* **Document extract**
Nancy Santanello of Merck Research Laboratories emphasized the importance of obtaining information about risk factors and confounding influences on ADEs before and during clinical trials. Postmarketing trials and observational studies need sufficient power and length of follow-up on real-life populations with realistic end points. Concerns about observational studies include lack of randomization, lack of collection of important information for confounding variables, and the impacts of unknown cofounders. Data may be incomplete, missing, poorly measured, or invalid. Data also can be biased. Nonrandomized groups may be unequal, and unmeasured characteristics may be different. Even when risk factors for a particular disease are well known, adjustments for comorbid factors in an observational study may not be sufficient to remove the bias caused by differences between the comparison groups resulting from unmeasured risk factors. Exposures and outcomes also can be misclassified. These are not independent, and the resultant outcomes may be strongly biased in either direction even if the misclassification is nondifferential. Dr. Chan added that there is a need for studies to address comorbidity and co-medication use in real-life populations in order to improve postmarketing safety surveillance. Dr. Santello commented that “although a paradigm for the assessment of causality using observational studies exists, it must be applied cautiously and deliberately before definitive conclusions can be drawn.” She concluded that well-designed observational studies can supplement clinical trials and provide important additional information concerning the safety and effectiveness of therapeutic interventions.

* **Data provided**
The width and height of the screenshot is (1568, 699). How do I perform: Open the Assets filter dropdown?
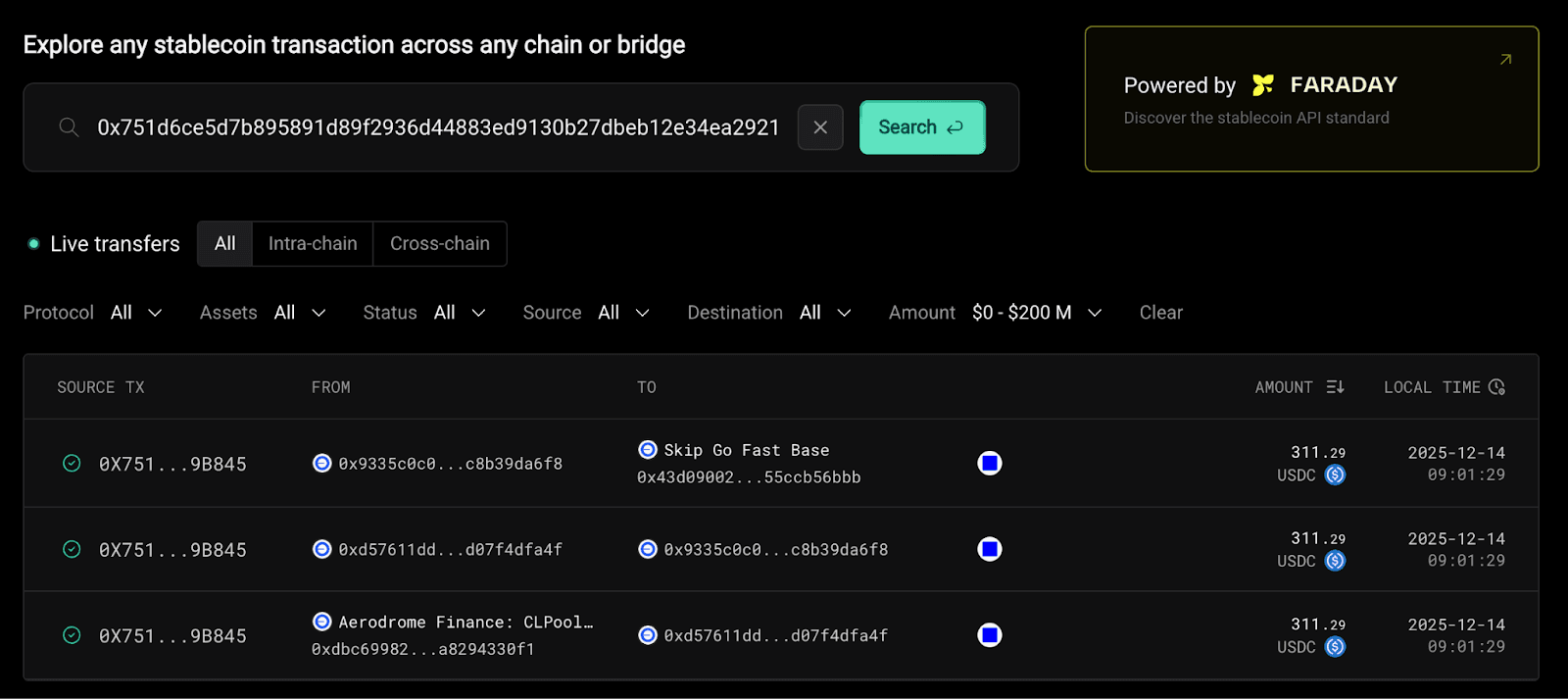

* **Required work**
In the passage on observational studies, what does Dr. Chan say studies need to address to improve postmarketing safety surveillance? Answer using only the passage on observational studies.

* **Solved problem**
Comorbidity and co-medication use in real-life populations.